All’ex sindaco del Comune di Scalea – come si legge nelle motivazioni della sentenza di primo grado depositate lo scorso 27 novembre 2015 – “viene ascritta la condotta di organizzatore, unitamente a Francesco Galiano e Antonio Stummo (detto Gianmarco), per avere conformato la politica comunale recependo le indicazioni dei promotori che, in particolare, determinavano l’aggiudicazione degli appalti ad imprese da quelli indicate”.
Secondo il collegio giudicante le prove esaminate in riferimento ai reati contestati hanno dimostrato l’esistenza dell’associazione mafiosa e illustrato un ruolo di primissimo piano che Basile “riveste nell’associazione quale persona designata dai dirigenti (Valente e Stummo) per orientare l’azione politico-amministrativa del Comune di Scalea al soddisfacimento dei desiderata del clan”.
La linea difensiva adottata dai legali di Basile durante il processo “non ha offerto una spiegazione alternativa seria dei granitici elementi di accusa dei quali tutta l’istruttoria svolta è impregnata, che delineano Pasquale Basile quale politico pienamente asservito alle logiche criminali, molto attento all’immagine da veicolare all’esterno, uomo nuovo della politica non così ingenuo da non riuscire a districarsi tra affari politici e malavitosi, un amministratore che ha concorso ad organizzare l’associazione in esame unitamente agli altri amministratori, Francesco Galiano e Antonio Stummo, con il ricorso a figure professionali, come l’avvocato Mario Nocito, asservite al perseguimento degli illeciti scopi associativi”.
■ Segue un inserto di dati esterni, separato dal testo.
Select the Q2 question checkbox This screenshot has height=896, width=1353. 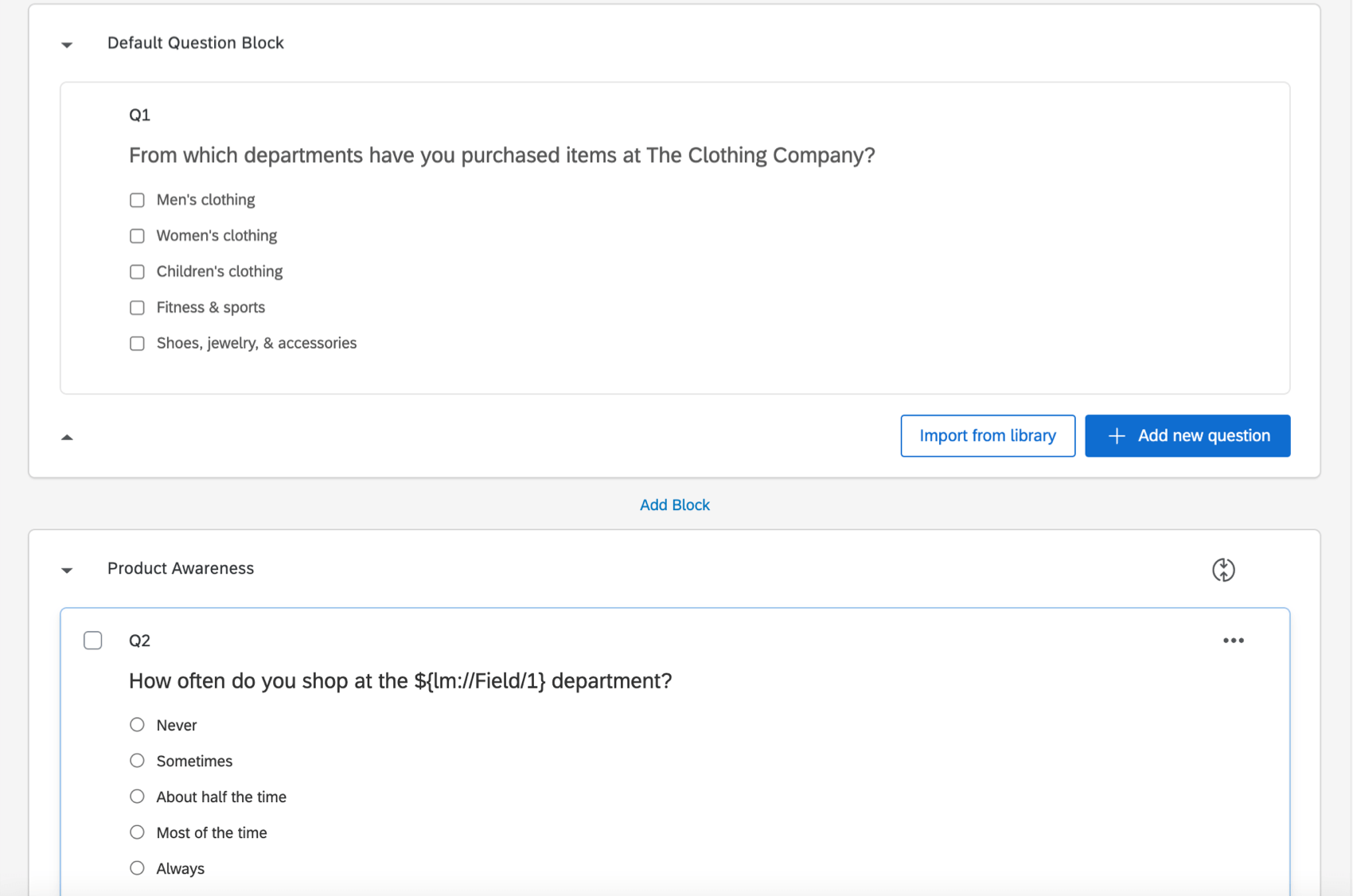click(93, 640)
“Per tanto – concludono i giudici nel capitolo Basile – deve essere affermata senza esitazione la sua responsabilità per il reato di associazione di tipo mafioso quale organizzatore”.
È questo dunque il reato più grave commesso dall’ex sindaco, per il quale, “essendo l’imputato incensurato e fino ai fatti per cui è processo era persona totalmente estranea a contesti criminali, come l’istruttoria dibattimentale ha dimostrato”, la pena minima è di dodici anni di reclusione.
Pena alla quale si aggiungono altri 3 anni per i reati di corruzione (un anno), per turbata libertà degli incanti in concorso e in maniera continuata – appalto per i servizi di igiene ambientale del 2011 (sei mesi) e bando di gara del 2011 per l’assegnazione dei lotti demaniali marittimi (tre mesi) –, turbata libertà del procedimento di scelta del contraente (sei mesi), tentata concussione in concorso e in maniera continuata (sei mesi) e corruzione in concorso – piano commerciale – (tre mesi).
“Le peculiarità dell’associazione scaleota – scrivono i giudici nella sentenza – che si è manifestata proprio in occasione dell’accordo elettorale di appoggio della criminalità locale al sindaco Basile, consentono di ritenere che i reati commessi erano verosimilmente già previsti nel programma criminoso del sodalizio […]. Nonostante i reati posti in essere dall’imputato siano di inaudita gravità […] gli aumenti per la continuazione vengono contenuti al minimo sia per l’incensuratezza e sia perché essi rappresentano l’essenza della sua appartenenza al sodalizio”.